THE INPUT ->

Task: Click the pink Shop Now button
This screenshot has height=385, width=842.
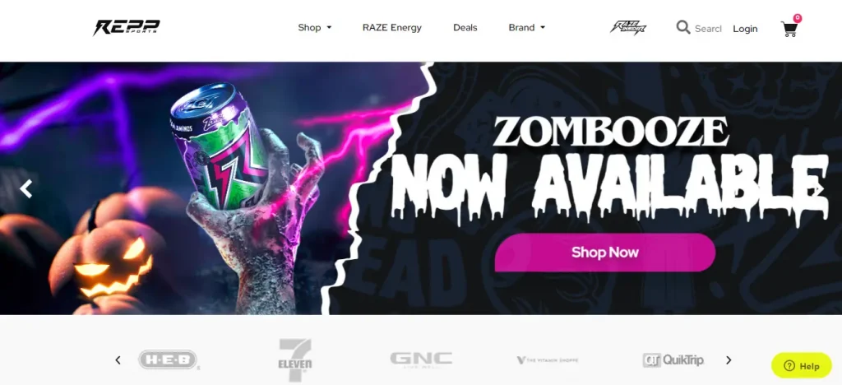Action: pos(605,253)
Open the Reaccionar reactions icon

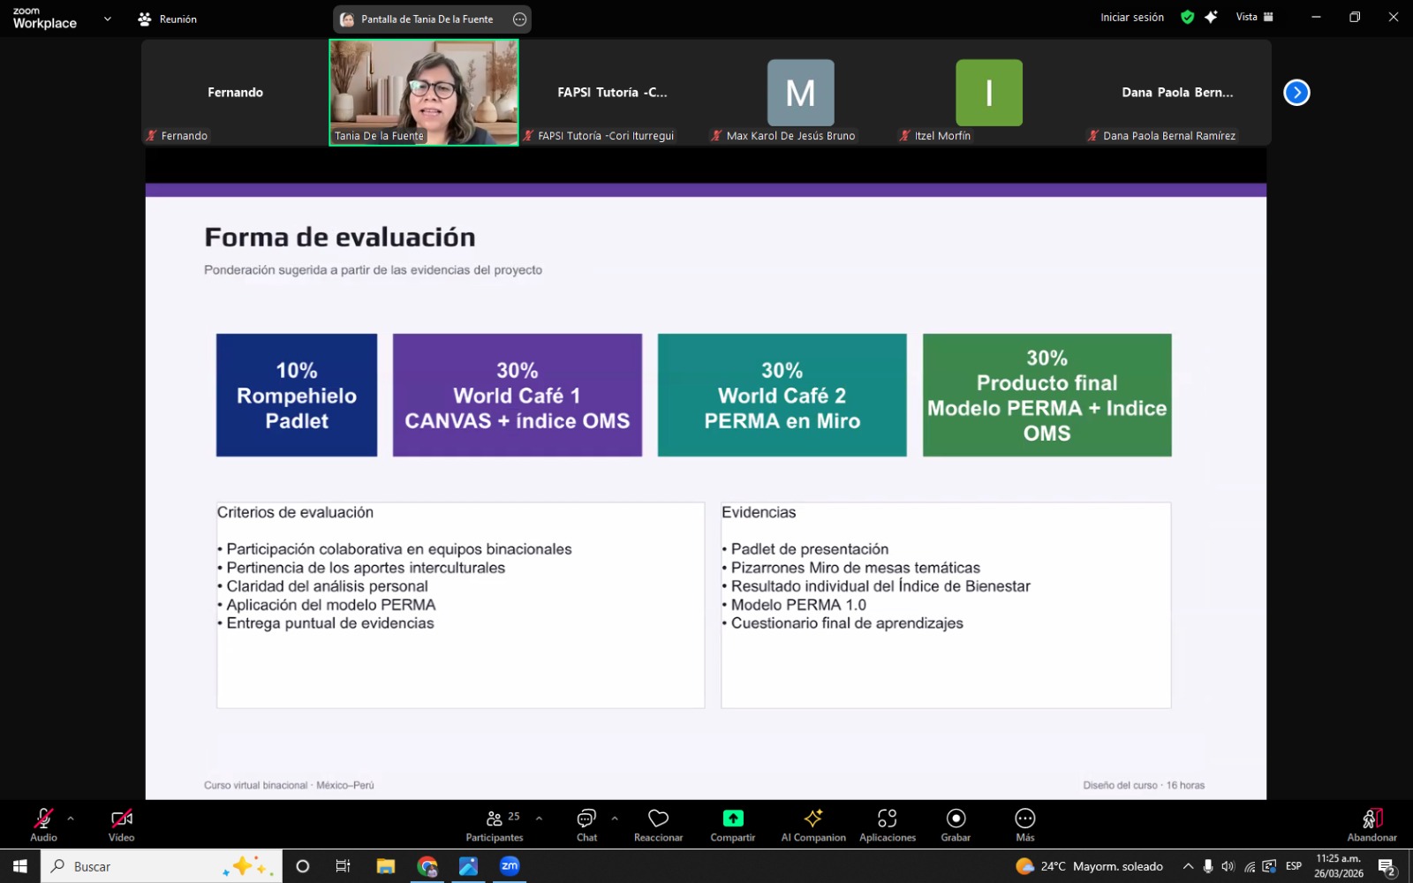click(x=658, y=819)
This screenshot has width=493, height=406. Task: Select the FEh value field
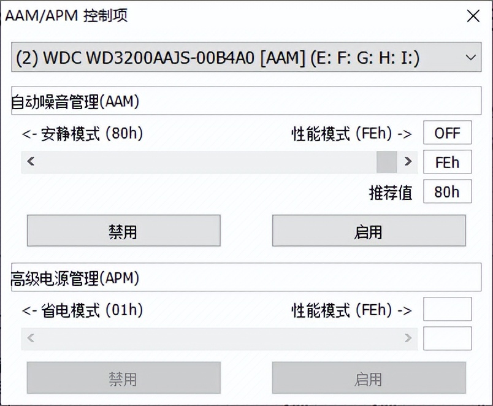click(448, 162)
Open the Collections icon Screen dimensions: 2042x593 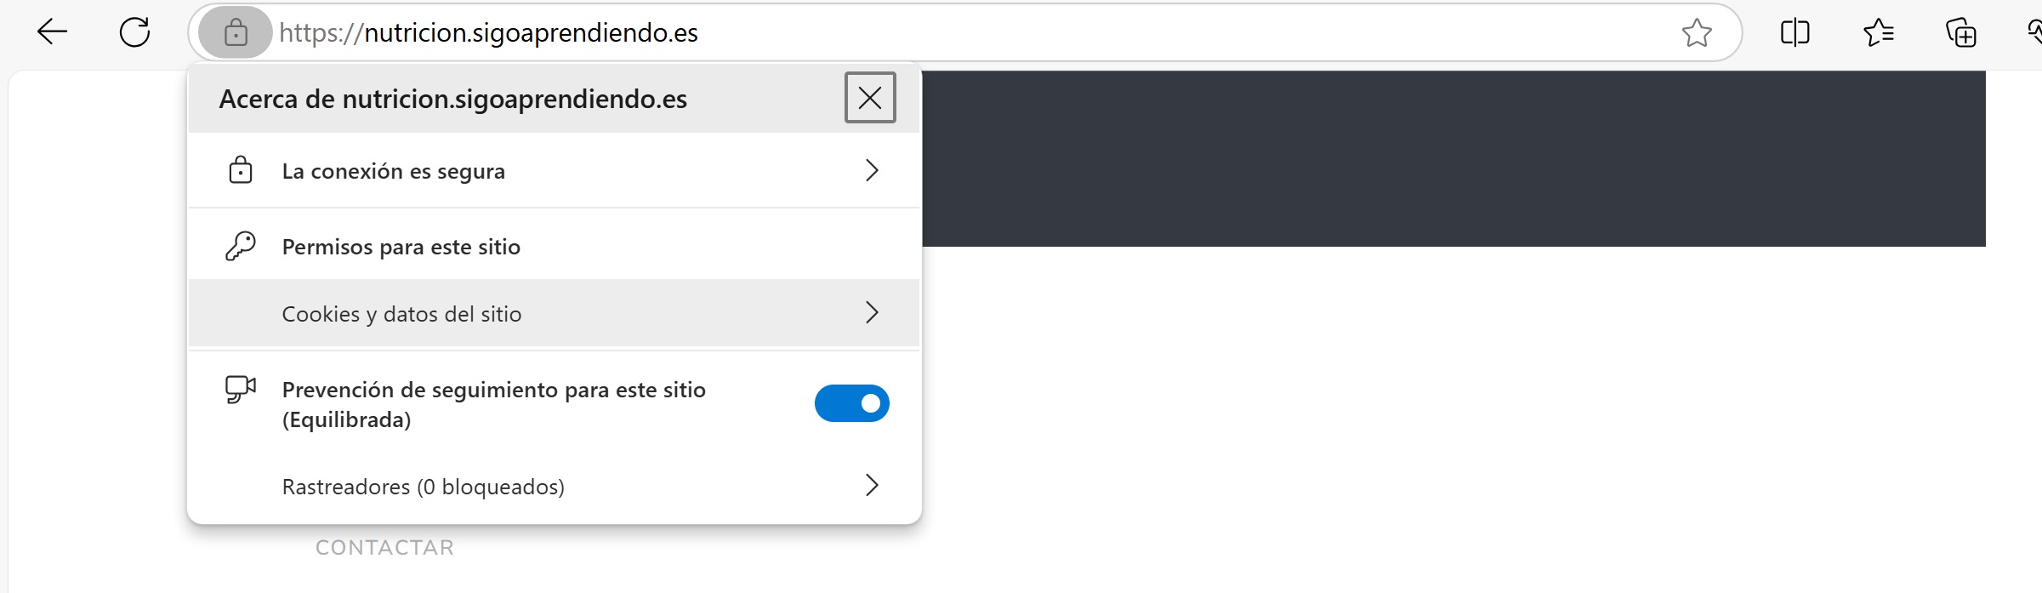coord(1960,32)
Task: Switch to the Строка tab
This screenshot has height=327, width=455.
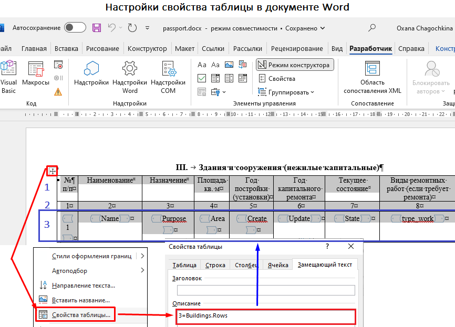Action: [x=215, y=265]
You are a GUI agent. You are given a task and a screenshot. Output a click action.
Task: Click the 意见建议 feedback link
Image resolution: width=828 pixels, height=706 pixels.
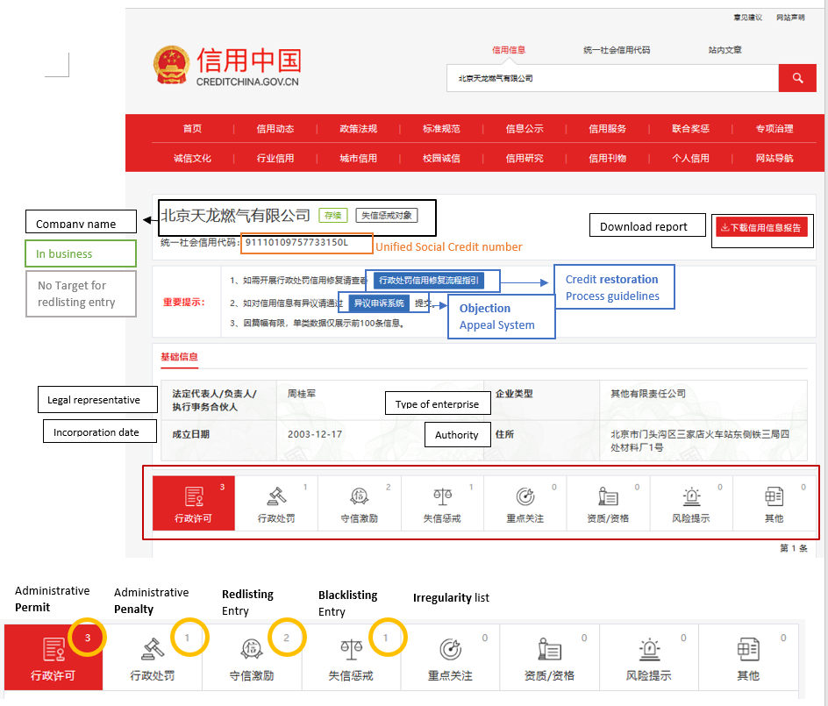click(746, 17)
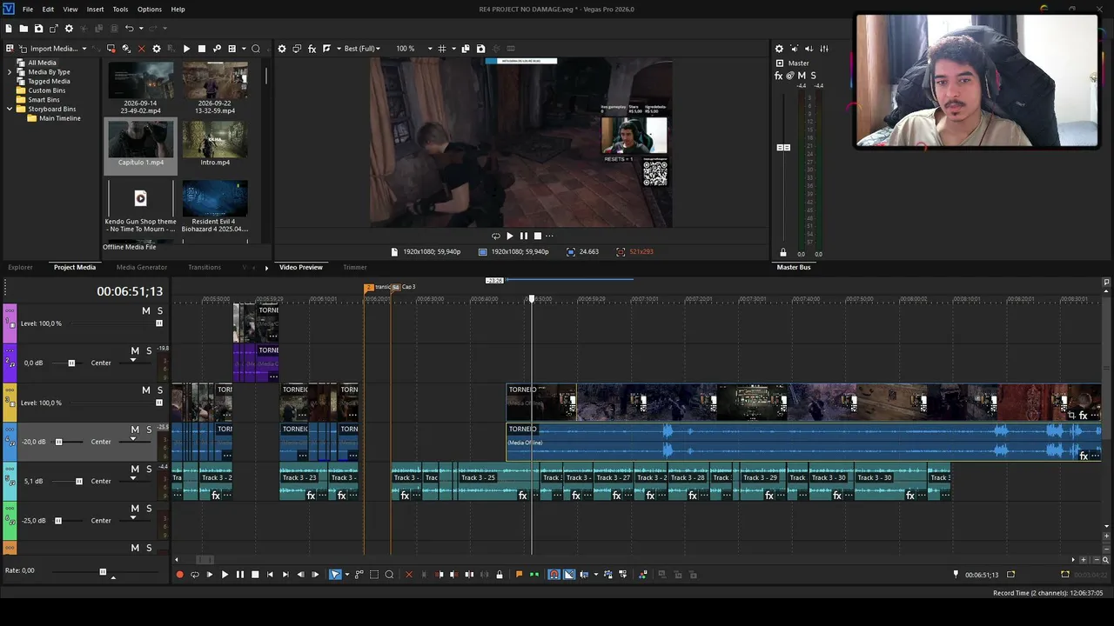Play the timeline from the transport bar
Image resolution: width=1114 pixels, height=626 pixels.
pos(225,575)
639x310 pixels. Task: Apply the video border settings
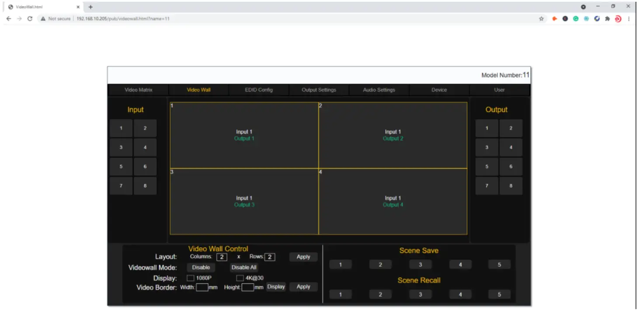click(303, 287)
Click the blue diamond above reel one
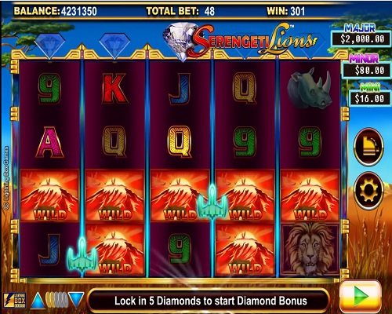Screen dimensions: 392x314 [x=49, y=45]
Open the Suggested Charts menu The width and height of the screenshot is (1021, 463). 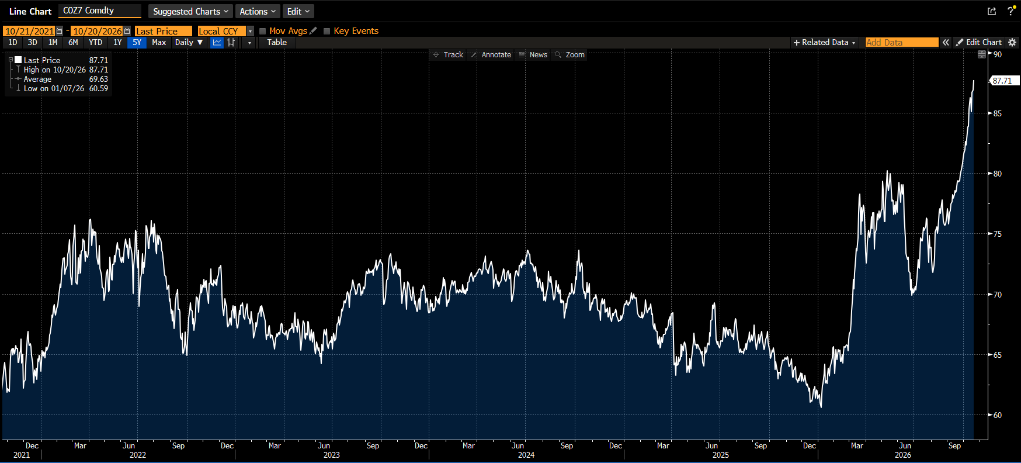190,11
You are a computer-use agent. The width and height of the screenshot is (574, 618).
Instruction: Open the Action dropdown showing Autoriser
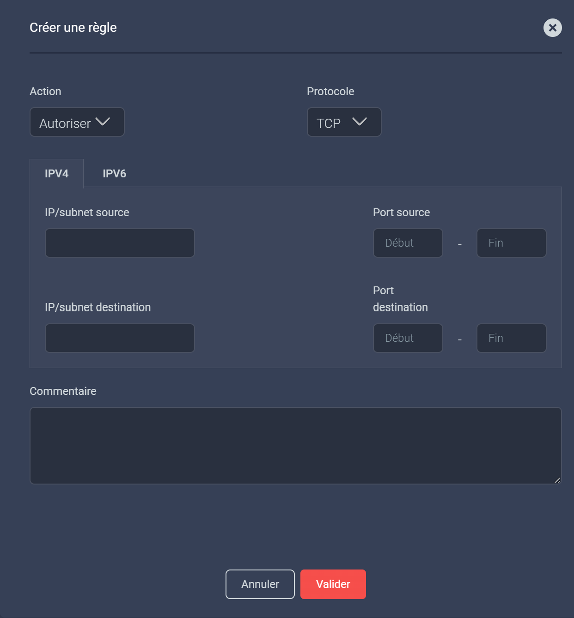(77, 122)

TASK ITEM -> Among the entries above, which lines include "agent"? List them all.

OUTPUT OF THE EXERCISE ->
You are a GUI agent. You are given a task and a screenshot. Output a click action.
You are a computer-use agent. The width and height of the screenshot is (574, 618).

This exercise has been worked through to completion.